══ RECORDED DATA
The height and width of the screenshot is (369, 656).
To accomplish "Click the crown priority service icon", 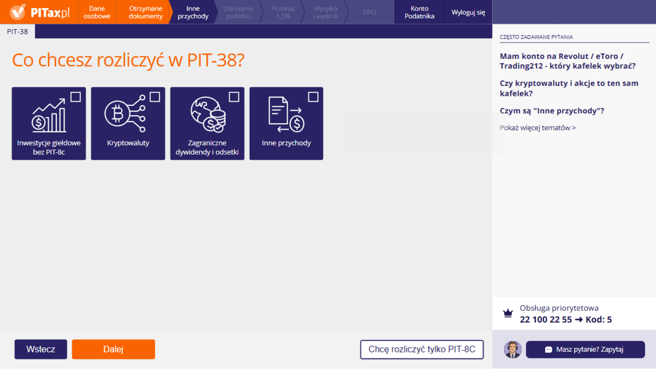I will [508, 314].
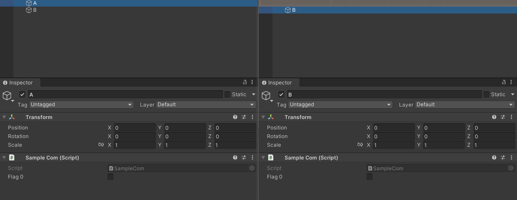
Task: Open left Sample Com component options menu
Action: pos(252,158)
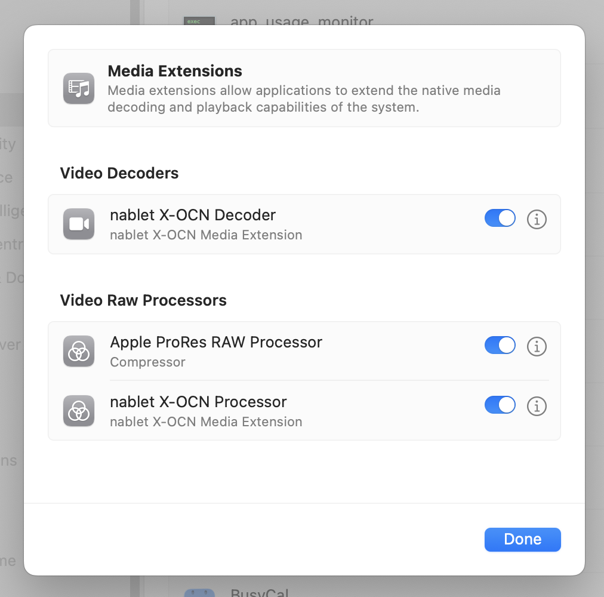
════
══ RECORDED DATA
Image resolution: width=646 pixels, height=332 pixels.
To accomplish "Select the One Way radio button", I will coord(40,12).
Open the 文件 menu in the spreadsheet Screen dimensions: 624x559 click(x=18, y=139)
════
══ RECORDED DATA
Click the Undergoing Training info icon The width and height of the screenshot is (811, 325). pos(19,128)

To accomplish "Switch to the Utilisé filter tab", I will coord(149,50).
════
• [WHAT TO WORK ON] Count the lines of the material holding "height". Report the number alone.

• [COMPLETED TASK] 3